Wherever a line in the data holds the word "refuerzo", pull that line out.

Source data
--
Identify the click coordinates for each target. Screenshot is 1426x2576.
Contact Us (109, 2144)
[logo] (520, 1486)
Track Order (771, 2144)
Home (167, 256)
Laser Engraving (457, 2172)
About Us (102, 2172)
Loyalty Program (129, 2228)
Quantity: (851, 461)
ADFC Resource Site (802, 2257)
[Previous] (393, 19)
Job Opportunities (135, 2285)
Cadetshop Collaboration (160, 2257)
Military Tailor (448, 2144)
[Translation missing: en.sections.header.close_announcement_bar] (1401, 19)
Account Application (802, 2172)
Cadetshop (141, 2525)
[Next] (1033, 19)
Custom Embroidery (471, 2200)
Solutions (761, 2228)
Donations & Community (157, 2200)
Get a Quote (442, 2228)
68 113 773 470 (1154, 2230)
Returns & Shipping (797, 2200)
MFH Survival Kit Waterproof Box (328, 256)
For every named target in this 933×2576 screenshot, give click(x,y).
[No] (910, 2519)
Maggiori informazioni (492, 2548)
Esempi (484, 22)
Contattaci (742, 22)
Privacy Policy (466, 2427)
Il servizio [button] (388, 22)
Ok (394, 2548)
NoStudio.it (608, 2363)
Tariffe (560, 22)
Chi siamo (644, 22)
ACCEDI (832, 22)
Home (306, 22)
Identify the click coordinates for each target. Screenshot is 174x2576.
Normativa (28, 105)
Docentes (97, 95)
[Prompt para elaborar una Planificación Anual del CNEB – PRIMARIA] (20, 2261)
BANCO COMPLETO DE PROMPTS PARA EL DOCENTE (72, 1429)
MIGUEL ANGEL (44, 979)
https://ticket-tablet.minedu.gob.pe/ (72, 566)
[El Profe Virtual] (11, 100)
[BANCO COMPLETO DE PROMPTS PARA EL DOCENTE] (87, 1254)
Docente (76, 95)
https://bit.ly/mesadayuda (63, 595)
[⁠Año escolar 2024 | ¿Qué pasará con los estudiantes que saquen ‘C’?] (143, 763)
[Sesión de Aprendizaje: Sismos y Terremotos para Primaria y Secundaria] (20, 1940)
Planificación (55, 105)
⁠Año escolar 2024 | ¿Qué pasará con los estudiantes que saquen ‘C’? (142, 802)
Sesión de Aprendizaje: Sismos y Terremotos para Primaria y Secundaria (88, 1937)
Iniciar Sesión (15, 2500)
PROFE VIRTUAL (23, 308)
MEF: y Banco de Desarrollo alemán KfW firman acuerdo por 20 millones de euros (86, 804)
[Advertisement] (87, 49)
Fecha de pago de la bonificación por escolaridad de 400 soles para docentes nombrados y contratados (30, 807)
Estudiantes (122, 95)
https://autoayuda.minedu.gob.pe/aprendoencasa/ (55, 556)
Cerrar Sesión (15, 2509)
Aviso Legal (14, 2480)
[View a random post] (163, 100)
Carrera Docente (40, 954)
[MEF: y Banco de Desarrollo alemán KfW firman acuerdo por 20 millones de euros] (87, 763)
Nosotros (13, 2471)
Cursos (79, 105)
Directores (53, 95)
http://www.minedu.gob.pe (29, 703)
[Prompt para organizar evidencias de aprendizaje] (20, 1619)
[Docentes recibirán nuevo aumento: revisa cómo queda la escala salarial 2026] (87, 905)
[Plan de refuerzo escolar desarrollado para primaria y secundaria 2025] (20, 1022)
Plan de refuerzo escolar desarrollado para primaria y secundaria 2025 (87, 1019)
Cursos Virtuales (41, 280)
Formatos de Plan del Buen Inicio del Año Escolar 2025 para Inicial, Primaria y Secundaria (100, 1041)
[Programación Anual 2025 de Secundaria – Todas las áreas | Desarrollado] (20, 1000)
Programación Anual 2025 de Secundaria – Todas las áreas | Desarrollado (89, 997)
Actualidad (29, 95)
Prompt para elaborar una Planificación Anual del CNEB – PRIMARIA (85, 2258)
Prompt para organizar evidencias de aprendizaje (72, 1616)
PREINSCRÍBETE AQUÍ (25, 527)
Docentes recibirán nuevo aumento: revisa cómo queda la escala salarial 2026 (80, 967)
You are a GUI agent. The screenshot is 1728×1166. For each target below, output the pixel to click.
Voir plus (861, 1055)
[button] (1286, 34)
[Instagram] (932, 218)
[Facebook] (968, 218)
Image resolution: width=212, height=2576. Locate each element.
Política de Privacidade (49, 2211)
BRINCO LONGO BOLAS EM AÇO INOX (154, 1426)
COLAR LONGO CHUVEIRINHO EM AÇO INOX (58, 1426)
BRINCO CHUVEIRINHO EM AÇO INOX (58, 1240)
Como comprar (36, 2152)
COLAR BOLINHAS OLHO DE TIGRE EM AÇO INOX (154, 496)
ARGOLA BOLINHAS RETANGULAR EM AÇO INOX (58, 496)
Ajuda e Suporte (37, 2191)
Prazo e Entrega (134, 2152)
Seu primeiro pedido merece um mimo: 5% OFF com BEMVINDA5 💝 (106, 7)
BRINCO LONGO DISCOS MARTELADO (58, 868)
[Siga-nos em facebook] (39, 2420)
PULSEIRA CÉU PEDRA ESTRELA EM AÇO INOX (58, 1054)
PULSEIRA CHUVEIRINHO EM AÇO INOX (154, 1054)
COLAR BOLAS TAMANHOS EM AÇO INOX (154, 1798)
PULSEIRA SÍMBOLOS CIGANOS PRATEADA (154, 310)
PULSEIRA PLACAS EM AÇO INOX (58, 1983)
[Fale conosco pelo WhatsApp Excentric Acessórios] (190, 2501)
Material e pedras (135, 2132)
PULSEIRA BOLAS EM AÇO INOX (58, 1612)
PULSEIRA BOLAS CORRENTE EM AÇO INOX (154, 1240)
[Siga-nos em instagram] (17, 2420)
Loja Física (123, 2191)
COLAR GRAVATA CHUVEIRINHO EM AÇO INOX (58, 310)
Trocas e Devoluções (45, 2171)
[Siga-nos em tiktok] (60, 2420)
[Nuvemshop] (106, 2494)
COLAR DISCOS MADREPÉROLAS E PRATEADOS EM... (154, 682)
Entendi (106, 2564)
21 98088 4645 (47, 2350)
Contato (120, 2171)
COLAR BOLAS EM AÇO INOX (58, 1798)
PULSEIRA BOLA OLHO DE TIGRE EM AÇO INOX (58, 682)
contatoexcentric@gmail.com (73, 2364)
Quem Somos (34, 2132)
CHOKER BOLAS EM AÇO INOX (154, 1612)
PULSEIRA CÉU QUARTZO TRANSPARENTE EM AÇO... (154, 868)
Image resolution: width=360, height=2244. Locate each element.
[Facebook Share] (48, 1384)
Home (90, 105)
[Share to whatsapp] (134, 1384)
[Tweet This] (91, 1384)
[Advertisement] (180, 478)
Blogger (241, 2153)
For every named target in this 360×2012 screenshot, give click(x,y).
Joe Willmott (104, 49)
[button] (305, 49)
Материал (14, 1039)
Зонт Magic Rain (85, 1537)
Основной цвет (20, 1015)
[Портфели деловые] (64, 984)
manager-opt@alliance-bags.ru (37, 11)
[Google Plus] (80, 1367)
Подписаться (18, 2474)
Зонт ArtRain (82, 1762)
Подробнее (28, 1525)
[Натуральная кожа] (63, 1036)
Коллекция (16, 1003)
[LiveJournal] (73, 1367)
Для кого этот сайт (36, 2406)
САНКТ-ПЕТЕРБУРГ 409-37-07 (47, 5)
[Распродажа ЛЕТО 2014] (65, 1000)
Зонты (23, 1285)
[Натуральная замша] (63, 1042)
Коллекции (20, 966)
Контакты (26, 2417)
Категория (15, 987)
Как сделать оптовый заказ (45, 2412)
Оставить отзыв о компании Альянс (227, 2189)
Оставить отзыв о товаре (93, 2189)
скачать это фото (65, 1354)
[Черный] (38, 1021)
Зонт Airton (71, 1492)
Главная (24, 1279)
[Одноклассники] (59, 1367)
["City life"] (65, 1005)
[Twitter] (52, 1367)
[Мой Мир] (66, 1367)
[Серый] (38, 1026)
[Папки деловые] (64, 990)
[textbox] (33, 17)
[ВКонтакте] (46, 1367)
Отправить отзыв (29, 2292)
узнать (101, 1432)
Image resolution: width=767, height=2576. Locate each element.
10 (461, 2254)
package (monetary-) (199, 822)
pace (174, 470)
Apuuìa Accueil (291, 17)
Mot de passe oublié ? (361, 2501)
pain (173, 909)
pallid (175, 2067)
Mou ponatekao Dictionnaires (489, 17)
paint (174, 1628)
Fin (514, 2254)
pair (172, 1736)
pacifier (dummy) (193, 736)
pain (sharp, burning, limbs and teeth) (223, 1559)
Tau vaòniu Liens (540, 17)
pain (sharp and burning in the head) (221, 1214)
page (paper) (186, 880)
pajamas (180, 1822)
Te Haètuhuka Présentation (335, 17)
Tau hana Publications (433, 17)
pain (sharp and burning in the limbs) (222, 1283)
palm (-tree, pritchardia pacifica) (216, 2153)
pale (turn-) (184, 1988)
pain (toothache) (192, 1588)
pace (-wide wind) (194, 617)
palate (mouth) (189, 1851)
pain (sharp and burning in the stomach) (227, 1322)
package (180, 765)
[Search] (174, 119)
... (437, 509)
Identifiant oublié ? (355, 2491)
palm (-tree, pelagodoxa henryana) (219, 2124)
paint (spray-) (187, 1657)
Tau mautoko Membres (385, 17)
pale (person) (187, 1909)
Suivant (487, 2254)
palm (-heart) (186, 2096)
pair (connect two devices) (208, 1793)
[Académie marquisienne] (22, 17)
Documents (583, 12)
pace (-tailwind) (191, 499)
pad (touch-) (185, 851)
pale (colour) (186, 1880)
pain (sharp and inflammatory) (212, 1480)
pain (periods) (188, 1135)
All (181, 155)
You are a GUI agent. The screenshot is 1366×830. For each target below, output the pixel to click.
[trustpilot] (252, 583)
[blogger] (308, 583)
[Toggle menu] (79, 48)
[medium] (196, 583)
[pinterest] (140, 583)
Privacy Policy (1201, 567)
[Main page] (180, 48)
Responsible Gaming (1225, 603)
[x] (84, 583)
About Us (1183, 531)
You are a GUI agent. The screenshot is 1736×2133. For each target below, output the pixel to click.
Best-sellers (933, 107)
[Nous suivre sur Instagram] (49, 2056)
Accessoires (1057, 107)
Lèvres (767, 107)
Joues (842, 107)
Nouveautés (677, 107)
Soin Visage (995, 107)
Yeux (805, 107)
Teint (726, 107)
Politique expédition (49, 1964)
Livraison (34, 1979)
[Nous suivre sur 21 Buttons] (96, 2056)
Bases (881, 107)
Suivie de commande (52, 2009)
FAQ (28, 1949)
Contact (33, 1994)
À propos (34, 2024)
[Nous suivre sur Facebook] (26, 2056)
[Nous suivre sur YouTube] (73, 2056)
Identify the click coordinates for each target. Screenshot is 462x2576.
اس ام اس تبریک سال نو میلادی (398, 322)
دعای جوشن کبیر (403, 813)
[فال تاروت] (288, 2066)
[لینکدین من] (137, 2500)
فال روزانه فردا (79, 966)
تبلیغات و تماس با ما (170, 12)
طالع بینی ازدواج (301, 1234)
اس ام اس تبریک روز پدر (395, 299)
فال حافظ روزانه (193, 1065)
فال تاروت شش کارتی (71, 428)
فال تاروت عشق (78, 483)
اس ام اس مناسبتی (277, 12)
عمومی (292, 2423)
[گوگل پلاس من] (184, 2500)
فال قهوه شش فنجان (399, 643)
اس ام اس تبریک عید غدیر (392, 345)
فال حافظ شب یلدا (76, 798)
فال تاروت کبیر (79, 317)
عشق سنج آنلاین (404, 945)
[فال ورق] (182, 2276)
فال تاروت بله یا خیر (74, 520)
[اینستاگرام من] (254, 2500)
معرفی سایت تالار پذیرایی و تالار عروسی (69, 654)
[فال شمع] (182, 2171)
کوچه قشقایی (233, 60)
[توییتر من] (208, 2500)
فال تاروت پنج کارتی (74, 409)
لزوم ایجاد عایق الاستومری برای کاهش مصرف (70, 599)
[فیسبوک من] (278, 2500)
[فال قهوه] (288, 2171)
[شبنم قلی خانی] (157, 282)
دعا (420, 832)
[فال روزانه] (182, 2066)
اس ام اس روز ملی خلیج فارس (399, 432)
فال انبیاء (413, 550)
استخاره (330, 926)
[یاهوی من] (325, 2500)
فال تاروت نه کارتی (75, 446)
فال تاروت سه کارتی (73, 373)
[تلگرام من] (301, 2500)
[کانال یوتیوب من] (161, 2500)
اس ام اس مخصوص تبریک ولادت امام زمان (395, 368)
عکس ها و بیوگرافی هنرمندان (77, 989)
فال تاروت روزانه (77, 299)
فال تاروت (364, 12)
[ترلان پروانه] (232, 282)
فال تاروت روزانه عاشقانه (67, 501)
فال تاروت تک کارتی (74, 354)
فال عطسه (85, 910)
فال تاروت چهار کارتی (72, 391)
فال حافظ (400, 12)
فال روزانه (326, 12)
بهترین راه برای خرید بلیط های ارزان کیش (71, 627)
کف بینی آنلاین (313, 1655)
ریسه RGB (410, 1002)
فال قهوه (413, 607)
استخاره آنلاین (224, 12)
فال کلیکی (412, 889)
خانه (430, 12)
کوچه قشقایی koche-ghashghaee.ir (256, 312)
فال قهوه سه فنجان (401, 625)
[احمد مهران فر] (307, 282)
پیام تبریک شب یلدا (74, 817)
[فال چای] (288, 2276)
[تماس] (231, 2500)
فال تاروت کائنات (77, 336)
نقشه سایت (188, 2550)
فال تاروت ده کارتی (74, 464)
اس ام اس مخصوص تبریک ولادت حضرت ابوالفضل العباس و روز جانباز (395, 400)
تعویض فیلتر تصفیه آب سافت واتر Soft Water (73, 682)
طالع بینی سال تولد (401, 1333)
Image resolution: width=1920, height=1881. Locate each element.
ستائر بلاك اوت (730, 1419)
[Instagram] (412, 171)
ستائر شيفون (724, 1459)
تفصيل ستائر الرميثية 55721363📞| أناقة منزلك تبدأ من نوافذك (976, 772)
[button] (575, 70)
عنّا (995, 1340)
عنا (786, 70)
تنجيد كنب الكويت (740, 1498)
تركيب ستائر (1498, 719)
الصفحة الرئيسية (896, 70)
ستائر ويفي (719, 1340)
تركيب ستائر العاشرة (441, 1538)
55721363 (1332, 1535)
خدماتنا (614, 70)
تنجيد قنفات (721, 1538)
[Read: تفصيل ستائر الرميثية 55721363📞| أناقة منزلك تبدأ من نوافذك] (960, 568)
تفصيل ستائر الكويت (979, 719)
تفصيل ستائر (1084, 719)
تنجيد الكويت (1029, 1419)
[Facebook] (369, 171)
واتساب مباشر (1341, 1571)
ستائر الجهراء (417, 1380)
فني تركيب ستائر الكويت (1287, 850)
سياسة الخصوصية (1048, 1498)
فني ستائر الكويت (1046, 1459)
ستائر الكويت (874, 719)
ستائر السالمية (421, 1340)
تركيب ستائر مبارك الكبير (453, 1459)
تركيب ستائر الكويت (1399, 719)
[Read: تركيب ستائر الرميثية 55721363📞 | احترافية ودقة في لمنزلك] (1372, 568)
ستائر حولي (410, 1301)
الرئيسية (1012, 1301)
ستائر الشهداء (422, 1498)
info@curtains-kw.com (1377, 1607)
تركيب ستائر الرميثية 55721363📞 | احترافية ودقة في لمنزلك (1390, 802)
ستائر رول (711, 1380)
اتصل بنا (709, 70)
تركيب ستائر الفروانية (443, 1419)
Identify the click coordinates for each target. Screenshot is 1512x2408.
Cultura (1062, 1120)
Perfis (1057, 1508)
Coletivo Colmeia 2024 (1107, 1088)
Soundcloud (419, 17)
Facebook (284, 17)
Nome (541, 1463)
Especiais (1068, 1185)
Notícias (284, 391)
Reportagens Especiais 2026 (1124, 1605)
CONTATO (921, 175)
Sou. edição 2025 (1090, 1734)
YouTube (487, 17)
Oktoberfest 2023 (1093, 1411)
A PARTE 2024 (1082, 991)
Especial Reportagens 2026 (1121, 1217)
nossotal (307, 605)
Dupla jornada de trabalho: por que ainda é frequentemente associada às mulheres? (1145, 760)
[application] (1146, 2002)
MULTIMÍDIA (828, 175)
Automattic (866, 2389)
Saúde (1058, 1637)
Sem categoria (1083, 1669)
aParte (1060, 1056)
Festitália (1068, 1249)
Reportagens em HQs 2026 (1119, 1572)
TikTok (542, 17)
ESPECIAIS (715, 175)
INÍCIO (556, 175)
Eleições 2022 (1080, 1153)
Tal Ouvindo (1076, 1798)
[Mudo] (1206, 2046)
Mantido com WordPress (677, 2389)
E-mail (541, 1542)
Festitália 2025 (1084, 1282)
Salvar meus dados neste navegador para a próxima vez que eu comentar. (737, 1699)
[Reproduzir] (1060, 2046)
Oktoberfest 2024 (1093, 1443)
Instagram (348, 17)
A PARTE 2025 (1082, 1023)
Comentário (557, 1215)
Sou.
--
## WORKED SOLUTION
[Plan de refuerzo escolar desarrollado para primaria y secundaria 2025] (20, 1022)
Plan de refuerzo escolar desarrollado para primaria y secundaria 2025 (87, 1019)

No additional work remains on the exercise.